Hi Travis,

On 2016-08-05, Travis Scrimshaw <[email protected]> wrote:
> On Friday, August 5, 2016 at 10:11:13 AM UTC-5, Andrew wrote:
> It is not true that CFM is implemented in Python. The addition and scalar 
> coefficient action are done in cython in dict_addition. See 
> https://trac.sagemath.org/ticket/20680, and Nicolas and I also looked into 
> Cythonizing CFM elements (I have a branch with some progress on this).

As I said, I am a bit biased, and maybe I got a wrong impression from
the fact that sage.combinat.free_module is a python module.

> There are also likely improvements to be made to the current framework for 
> the algebras (i.e., the *_on_basis methods), but it makes a very simple way 
> to do implementations

True. But when I last looked at CFM (some time ago), it wasn't easy to
get a good performance, and I am glad that you and Nicolas are working
on cythonization.

> and removes a lot of redundancy.

Or *introduces* redundancy, since people may feel tempted to reimplement
stuff (without doubt in a cleaner way) that already is available.
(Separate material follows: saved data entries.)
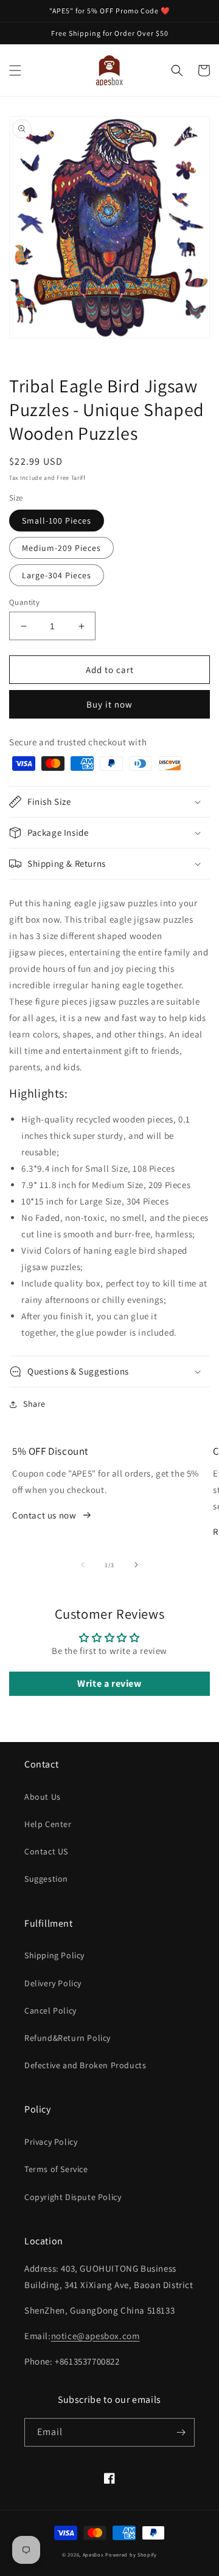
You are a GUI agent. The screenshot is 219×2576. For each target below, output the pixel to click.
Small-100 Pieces (56, 520)
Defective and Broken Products (85, 2065)
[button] (15, 70)
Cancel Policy (50, 2010)
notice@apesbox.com (95, 2336)
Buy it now (109, 704)
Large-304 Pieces (56, 575)
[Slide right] (136, 1564)
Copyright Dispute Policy (72, 2197)
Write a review (109, 1683)
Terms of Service (56, 2169)
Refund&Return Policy (67, 2037)
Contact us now (44, 1515)
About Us (42, 1796)
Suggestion (46, 1878)
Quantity (24, 602)
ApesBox (93, 2554)
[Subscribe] (180, 2432)
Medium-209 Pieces (61, 547)
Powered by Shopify (131, 2554)
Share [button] (34, 1403)
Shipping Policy (54, 1955)
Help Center (48, 1824)
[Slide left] (82, 1564)
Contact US (46, 1851)
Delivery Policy (53, 1983)
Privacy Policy (50, 2141)
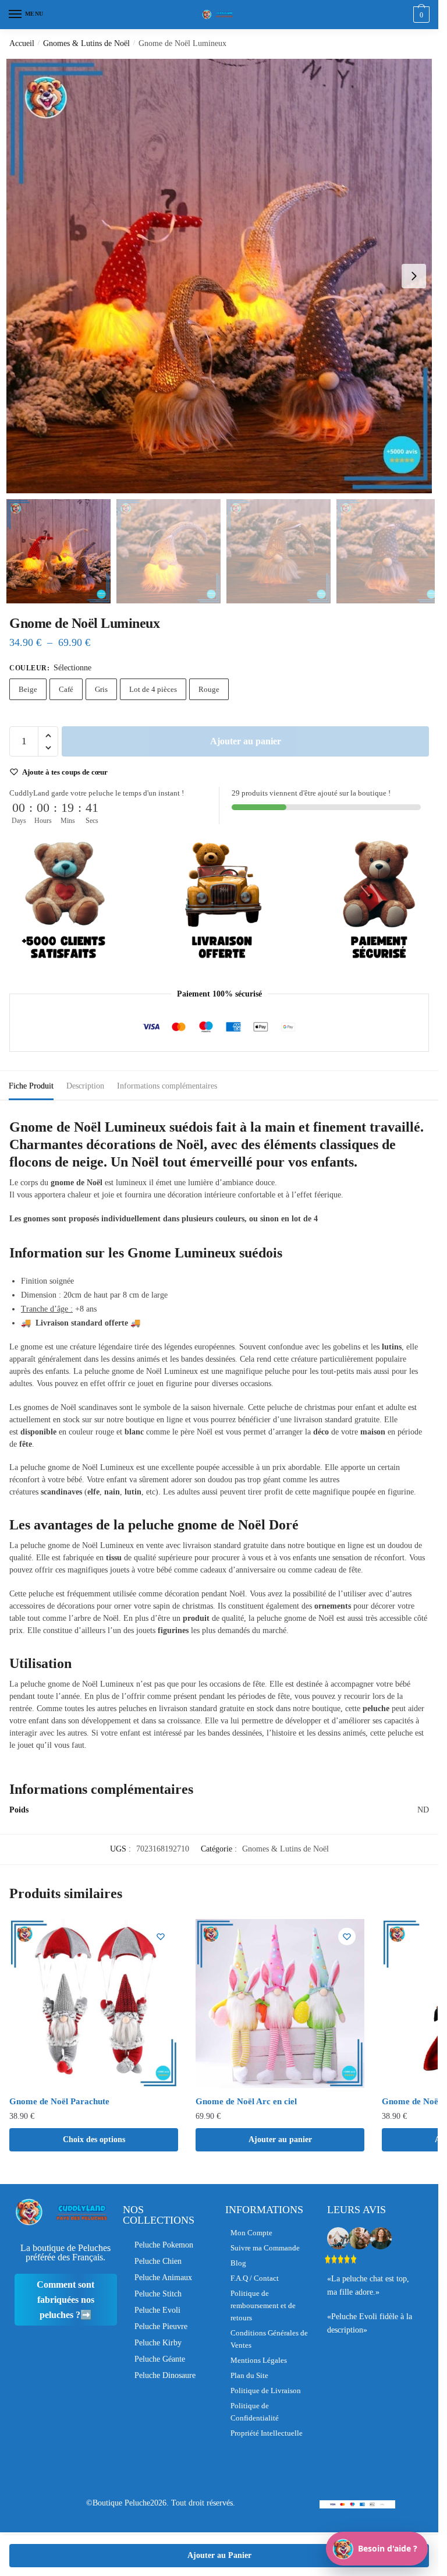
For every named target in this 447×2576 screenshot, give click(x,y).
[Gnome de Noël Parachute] (93, 2003)
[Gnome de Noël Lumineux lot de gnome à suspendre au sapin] (223, 276)
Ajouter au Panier (219, 2555)
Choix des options (94, 2139)
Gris (101, 689)
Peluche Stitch (158, 2293)
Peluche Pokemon (163, 2245)
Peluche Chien (158, 2261)
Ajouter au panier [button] (280, 2139)
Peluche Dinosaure (165, 2375)
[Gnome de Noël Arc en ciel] (280, 2003)
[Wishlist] (160, 1936)
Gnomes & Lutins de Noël (86, 43)
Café (66, 689)
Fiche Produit (31, 1086)
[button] (414, 276)
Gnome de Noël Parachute (59, 2101)
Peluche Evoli (157, 2310)
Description (85, 1086)
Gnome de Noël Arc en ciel (246, 2101)
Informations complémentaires (167, 1086)
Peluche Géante (159, 2359)
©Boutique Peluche (118, 2503)
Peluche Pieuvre (160, 2326)
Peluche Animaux (163, 2277)
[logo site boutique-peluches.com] (219, 14)
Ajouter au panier (245, 741)
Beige (28, 689)
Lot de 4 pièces (153, 689)
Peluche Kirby (158, 2342)
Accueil (21, 43)
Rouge (208, 689)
One example that I recently met is not about CFM, but may illustrate what
I mean: There is a fast nasty boilerplate implementation of binary trees
at sage.misc.binary_tree, and IN ADDITION to that a hight level
implementation at sage.combinat.binary_tree written in Python and relying
on ClonableIntArray, which is fast but likely isn't a data structure
specially dedicated to binary trees.

Why should one rewrite everything ("reinvent the wheel") on top of
non-specific data structures rather than using the existing boilerplate
implementation as a backend of nicer code ("build the car")?